# Brief:
Nothing but an exact copy of the data should be output.
··· Material shown ···
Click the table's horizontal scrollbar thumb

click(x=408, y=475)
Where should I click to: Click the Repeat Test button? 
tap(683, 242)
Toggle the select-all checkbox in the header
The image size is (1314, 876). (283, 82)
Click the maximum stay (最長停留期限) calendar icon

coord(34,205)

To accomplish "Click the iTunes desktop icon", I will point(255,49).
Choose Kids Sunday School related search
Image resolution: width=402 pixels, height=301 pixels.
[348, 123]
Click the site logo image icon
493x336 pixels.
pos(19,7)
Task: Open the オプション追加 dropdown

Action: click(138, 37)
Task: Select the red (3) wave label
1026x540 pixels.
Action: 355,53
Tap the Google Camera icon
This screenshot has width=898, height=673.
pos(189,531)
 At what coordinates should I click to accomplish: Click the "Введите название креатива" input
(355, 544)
···
# Task output:
Click the table's horizontal scrollbar thumb

click(x=408, y=475)
Where should I click to: Click the Repeat Test button? 
tap(683, 242)
Toggle the select-all checkbox in the header
The image size is (1314, 876). (283, 82)
Click the maximum stay (最長停留期限) calendar icon

coord(34,205)

To accomplish "Click the iTunes desktop icon", I will point(255,49).
Choose Kids Sunday School related search
Image resolution: width=402 pixels, height=301 pixels.
[348, 123]
Click the site logo image icon
493x336 pixels.
pos(19,7)
Task: Open the オプション追加 dropdown

Action: click(138, 37)
Task: Select the red (3) wave label
1026x540 pixels.
Action: 355,53
Tap the Google Camera icon
This screenshot has width=898, height=673.
pos(189,531)
 At what coordinates should I click to accomplish: Click the "Введите название креатива" input
(355, 544)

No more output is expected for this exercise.